Major civil war ensued as the Severan legions went up against those of Albinus and Niger. The terrific battles included a spectacular siege of Byzantium -- later to become Constantnople, but already a mighty fortress strategically placed within on the Bosporus, controlling the maritime traffic between the Mediterranean and Black Seas. After four years of civil war between Roman legions [3], Severus came out the winner. I will examine the reign of the Severan dynasty, and in particular the effects of military structure of the victorious legions on the political structure and legal procedures of Rome, in subsequent posts.

References

[1] and [2] Cassius Dio, Roman History, books [1] 74 and [2] 75.

[3] Tony Honore, Ulpian, Oxford University Press (second edition 2002).

Commencing a history of Roman political and legal institutions

Most modern governments have political structures and legal procedures derived in a long evolution from those of the ancient Roman emperors, with a shallow overlay of modern democracy. The main exceptions, the Anglo-American countries, have legal procedures derived primarily from a partially independent evolution in England, but still with substantial influences from the old Roman autocrats. Political ideas and legal procedures are closely related, and versions of these derived from the Roman Empire have dominated most of European history.
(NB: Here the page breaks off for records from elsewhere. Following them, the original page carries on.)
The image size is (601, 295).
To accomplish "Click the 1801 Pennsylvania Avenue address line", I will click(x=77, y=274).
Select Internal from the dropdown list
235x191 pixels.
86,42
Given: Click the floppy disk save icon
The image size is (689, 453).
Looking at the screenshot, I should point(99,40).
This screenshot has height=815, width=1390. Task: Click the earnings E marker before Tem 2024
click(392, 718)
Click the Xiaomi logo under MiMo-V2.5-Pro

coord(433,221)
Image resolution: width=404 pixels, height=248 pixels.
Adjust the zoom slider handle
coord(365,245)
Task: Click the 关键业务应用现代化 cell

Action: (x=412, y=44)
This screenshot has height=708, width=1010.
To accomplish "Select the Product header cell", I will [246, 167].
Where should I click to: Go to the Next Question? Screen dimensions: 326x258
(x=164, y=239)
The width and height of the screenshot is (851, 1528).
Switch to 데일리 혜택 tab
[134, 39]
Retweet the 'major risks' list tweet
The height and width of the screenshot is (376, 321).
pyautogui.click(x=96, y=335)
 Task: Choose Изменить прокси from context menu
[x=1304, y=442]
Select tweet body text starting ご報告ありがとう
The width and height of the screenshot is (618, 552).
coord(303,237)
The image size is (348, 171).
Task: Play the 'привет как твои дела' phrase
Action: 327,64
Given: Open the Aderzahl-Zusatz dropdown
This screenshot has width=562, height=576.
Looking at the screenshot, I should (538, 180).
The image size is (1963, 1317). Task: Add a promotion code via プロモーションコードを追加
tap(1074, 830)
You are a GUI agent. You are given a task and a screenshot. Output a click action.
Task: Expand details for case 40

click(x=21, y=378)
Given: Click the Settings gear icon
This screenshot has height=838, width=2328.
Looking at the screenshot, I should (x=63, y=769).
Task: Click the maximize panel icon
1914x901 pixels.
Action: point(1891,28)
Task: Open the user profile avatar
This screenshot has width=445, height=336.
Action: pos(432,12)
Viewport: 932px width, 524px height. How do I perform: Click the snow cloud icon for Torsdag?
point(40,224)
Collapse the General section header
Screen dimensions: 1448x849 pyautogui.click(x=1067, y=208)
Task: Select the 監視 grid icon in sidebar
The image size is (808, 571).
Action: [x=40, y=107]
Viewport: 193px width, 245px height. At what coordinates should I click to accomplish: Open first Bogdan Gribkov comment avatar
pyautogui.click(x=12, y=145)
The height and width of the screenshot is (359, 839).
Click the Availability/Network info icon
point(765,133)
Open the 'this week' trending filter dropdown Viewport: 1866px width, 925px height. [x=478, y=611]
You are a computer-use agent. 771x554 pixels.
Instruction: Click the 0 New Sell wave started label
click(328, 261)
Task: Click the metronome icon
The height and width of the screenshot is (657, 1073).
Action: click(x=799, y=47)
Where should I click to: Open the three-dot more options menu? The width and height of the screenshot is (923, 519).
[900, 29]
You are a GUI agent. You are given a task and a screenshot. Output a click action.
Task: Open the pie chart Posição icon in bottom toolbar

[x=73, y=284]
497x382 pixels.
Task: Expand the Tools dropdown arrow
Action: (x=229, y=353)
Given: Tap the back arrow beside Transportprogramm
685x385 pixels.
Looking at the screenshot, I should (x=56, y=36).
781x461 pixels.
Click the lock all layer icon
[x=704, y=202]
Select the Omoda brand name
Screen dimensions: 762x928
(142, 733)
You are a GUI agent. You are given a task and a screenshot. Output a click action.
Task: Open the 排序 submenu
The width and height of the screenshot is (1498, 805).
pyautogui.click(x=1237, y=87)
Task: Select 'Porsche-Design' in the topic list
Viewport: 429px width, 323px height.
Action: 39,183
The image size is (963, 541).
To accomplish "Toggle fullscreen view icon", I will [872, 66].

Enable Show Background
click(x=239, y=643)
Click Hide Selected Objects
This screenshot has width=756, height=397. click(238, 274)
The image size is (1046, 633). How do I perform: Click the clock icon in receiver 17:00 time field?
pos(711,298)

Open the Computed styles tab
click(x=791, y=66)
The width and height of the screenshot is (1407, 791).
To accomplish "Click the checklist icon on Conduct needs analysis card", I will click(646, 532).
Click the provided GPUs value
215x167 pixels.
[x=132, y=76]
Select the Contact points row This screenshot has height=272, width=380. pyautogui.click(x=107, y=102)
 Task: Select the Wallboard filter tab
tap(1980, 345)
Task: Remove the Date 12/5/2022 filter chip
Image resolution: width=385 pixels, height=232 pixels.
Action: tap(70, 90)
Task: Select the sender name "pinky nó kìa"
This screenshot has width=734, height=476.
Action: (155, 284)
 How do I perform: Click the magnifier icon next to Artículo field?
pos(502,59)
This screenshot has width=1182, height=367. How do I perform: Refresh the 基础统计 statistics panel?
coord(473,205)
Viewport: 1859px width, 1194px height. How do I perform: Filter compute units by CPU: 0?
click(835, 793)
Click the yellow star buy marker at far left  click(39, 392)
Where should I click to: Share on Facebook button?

I have started writing a history of this legal and political tradition. It starts with the Year of the Five Emperors, the rise of the Severan dynasty, and under that dynasty the first two major jurists (legal authorities) in the later Roman legal tradition, Papinian and Ulpian. It continues through the famous Codes of the emperor Justinian (as compiled by his jurist Tribonian), to the birth of universities in Western Europe upon the rediscovery of Justinian's codes, through the political philosophies of Bodin and Hobbes, to the Reception of Roman law into Western Europe, to the Code Napoleon, the German and Russian legal codes, and modern dictatorships based on the political and legal ideas of Rome. This will be a sprawling history and indeed I will probably never finish it. But meanwhile I will post a good bit of it to this blog, starting with the next post. I expect to proceed largely in temporal order, but no guarantees. Quite a few of my blog posts over the next two years may be part of this series. It should be quite enjoyable as well as provide unique insights into the history of political forms and constitutions.